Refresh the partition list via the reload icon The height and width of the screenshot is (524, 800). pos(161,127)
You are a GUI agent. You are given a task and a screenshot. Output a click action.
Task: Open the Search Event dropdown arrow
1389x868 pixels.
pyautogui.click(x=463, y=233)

Task: Copy every line of the data above exactly.

Task answer:
Refresh the partition list via the reload icon The height and width of the screenshot is (524, 800). pos(161,127)
You are a GUI agent. You are given a task and a screenshot. Output a click action.
Task: Open the Search Event dropdown arrow
1389x868 pixels.
pyautogui.click(x=463, y=233)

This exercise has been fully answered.